Building a Recovery Community, Part 3: Wulf Livingston [4 films, 6’57”]
James Deakin started to set up challenges for NWRC members, such as a 100-mile in a week challenge, in order to make recovery visible in recovery month, and to challenge the stigmatisation of people who are addicted, or have been addicted, to drugs and alcohol. One year, he got 12 people into a mini-bus and they walked Hadrian’s Wall in a week. [Some of these NWRC week-long challenges have been filmed by Eternal Media – DC]
Wulf provides an example of the ‘permeability’ of NWRC in that community members participate in a local Park Run once a week, running in their recovery t-shirts.
He goes on to talk about being involved with NWRC in taking eight members on a trek that involved climbing the 15 peaks in Snowdonia that are over 3,000 feet—27 hours of non-stop walking including two nights on the mountain!

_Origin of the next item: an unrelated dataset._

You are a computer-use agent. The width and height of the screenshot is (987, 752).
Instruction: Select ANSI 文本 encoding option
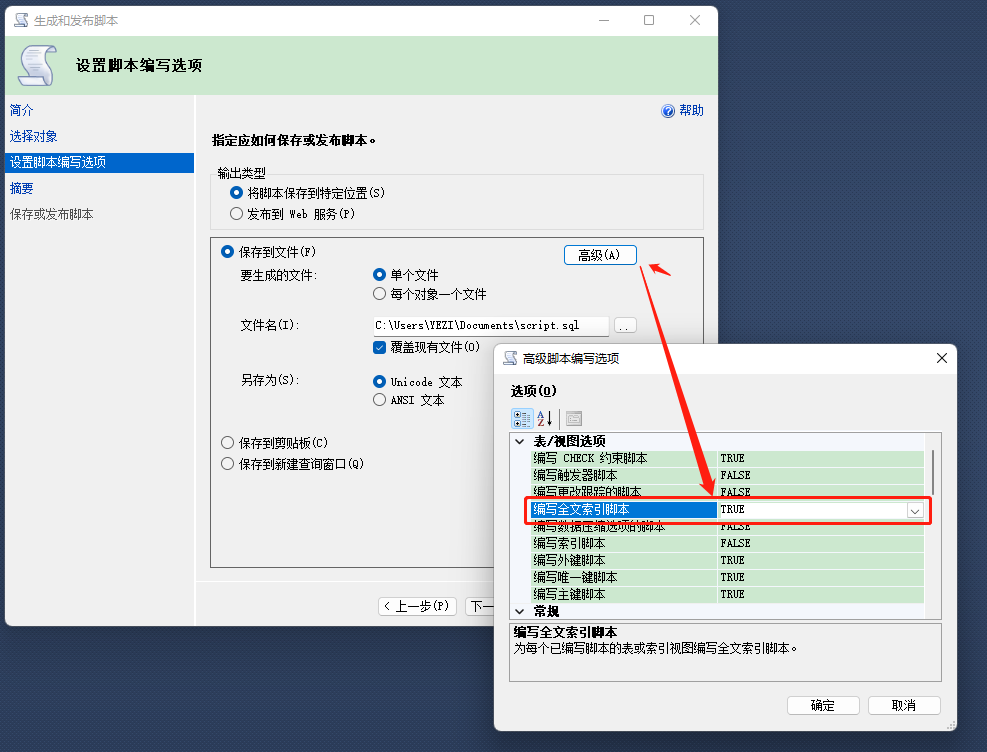380,400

In the final clip, Wulf points out that at NWRC, and other recovery communities like LEAP (Lothians and Edinburgh Abstinence Recovery Programme) and the Basement Recovery Project in Halifax, there is an element of taking risks. ‘At its most simplistic level, growth doesn’t come without risk-taking.’ Wulf and David agree that the system stifles risk, and government agencies don’t take risks.